start Supplied passage

Delhivery , India's largest fully integrated logistics service provider, has launched a groundbreaking initiative aimed at enhancing transparency within India's logistics sector. The company introduced the Open Freight Index One, a new platform designed to provide comprehensive freight pricing information for various stakeholders in the logistics industry.

Key Features of the Open Freight Index One

The Open Freight Index One platform offers several important features:

  • Historical, current, and forward Full Truckload (FTL) pricing estimates
  • Coverage for major trucking lanes
  • Pricing for both open and closed container vehicle types
  • Data modeled from nearly a decade of market intelligence and Delhivery's internal data

Addressing Market Gaps

Rohan Anand, Head of Data Science at Delhivery, highlighted the significance of this initiative, stating, "India currently does not have equivalents to global indices like the Cass Freight Index and Freightos Baltic Index (FBX)." This gap has led to several challenges in the logistics sector, including:

  • Routing issues
  • Uncertainty about costs, especially during periods of seasonal demand
  • Significant information asymmetries

The Freight Index One platform aims to tackle these challenges by providing a reasonable estimate of freight pricing, which is crucial for reducing overall logistics costs and increasing revenues for both transporters and shippers.

end Supplied passage
start Dataset

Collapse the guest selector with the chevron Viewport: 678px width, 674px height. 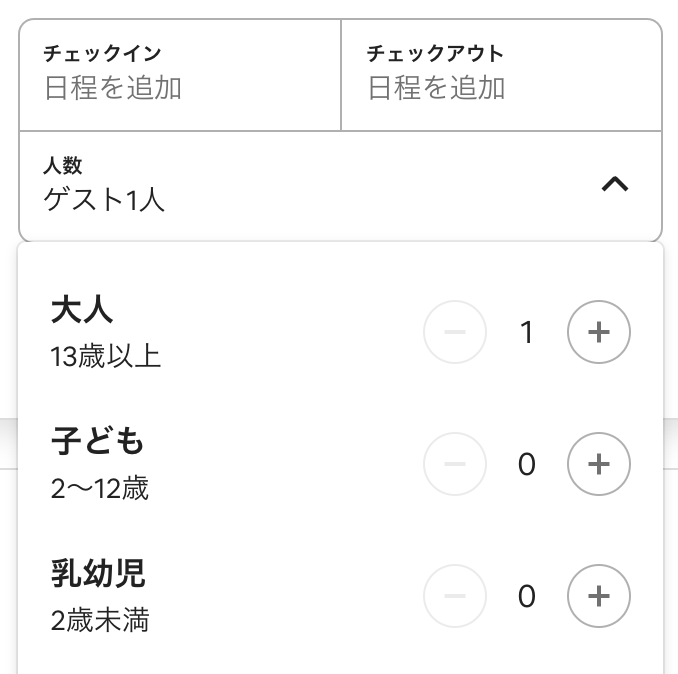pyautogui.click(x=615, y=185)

end Dataset
start Dataset

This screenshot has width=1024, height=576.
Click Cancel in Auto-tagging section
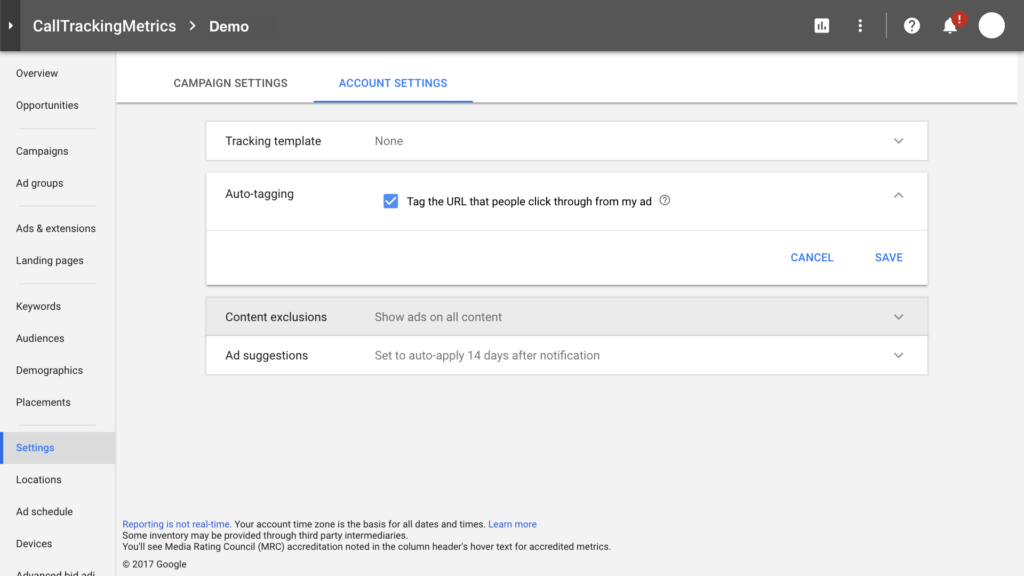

end Dataset

▸ Required task 1: From the Delhivery freight index article above, write out the text that begins at the words "Addressing Market Gaps" and stops after the words "transporters and shippers.".
▸ Required task 2:
Answer these questions using the Delhivery freight index article above.
(a) What is Rohan Anand's position at Delhivery?
(b) For which two vehicle types does the platform give pricing?
(c) How much market intelligence is the platform's data modeled from?

▸ Final answer 1:
Addressing Market Gaps

Rohan Anand, Head of Data Science at Delhivery, highlighted the significance of this initiative, stating, "India currently does not have equivalents to global indices like the Cass Freight Index and Freightos Baltic Index (FBX)." This gap has led to several challenges in the logistics sector, including:

  • Routing issues
  • Uncertainty about costs, especially during periods of seasonal demand
  • Significant information asymmetries

The Freight Index One platform aims to tackle these challenges by providing a reasonable estimate of freight pricing, which is crucial for reducing overall logistics costs and increasing revenues for both transporters and shippers.

▸ Final answer 2:
(a) Head of Data Science
(b) Open and closed container vehicle types
(c) Nearly a decade of market intelligence, along with Delhivery's internal data